Here are the steps to perform the EM algorithm and chi-squared goodness-of-fit test in R using the mclust package:

  1. Install and load the mclust package in RStudio:
install.packages("mclust")
library(mclust)
  1. Load your data into R. Assuming your data is in the same directory as your R script:
data <- read.csv("Data-A1a.csv")
  1. Apply the EM algorithm to fit the two-component normal mixture density with common variances. The Mclust function in the mclust package will do this:
model <- Mclust(data, G=2)
summary(model)

The G=2 argument specifies that we want to fit a two-component mixture model. The summary(model) command will give you the parameters of the fitted model.

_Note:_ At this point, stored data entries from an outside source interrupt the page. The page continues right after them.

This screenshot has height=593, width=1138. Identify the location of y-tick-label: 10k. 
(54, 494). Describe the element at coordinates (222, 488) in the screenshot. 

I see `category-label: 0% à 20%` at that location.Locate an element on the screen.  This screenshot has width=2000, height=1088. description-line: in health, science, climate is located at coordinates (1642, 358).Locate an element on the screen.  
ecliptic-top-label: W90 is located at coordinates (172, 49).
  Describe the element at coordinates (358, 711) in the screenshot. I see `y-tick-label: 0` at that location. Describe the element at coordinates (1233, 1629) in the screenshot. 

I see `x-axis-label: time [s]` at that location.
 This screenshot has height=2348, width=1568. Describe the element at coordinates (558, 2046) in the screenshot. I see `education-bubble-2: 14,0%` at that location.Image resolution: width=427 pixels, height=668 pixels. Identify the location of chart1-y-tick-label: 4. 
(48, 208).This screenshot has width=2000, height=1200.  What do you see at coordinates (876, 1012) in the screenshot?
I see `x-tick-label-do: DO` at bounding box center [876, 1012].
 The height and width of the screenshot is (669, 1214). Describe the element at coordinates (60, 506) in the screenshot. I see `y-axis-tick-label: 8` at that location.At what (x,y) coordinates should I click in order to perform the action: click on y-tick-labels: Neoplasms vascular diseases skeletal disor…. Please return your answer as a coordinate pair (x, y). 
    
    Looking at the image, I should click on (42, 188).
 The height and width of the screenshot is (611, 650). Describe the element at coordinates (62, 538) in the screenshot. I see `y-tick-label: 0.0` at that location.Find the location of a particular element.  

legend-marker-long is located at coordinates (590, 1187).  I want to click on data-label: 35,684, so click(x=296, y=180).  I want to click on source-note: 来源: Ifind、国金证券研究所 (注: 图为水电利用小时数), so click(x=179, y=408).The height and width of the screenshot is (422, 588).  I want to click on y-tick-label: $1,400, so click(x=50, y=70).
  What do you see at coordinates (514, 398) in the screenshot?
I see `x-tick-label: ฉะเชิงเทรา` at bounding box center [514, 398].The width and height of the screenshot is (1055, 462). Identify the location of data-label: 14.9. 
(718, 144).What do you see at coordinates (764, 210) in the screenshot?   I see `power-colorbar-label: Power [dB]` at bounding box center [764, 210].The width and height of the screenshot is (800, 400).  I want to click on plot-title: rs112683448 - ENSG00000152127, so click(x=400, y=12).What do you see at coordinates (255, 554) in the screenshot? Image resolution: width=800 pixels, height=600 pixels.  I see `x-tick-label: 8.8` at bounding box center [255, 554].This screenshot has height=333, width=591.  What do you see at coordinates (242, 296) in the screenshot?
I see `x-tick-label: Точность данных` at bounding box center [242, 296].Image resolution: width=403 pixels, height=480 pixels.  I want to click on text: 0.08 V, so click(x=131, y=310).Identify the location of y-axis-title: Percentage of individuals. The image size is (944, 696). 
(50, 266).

  1. To carry out a chi-squared goodness-of-fit test, we first need to calculate the expected frequencies under the fitted model. We can do this using the densityMclust function:
expected <- densityMclust(model, data)$z
  1. Next, we calculate the observed frequencies:
observed <- table(cut(data, breaks=seq(min(data), max(data), length.out=11)))
  1. Now we can perform the chi-squared test:
chisq.test(observed, p=expected)

This will return the chi-squared statistic and the p-value. If the p-value is less than your chosen significance level (e.g., 0.05), then you would reject the null hypothesis that the data follows the fitted two-component normal mixture model.

Please note that the above steps assume that your data is univariate. If your data is multivariate, you would need to adjust the steps accordingly. Also, the goodness-of-fit test is a simple one and may not be appropriate for all situations. It's always a good idea to visually inspect your data and the fitted model as well.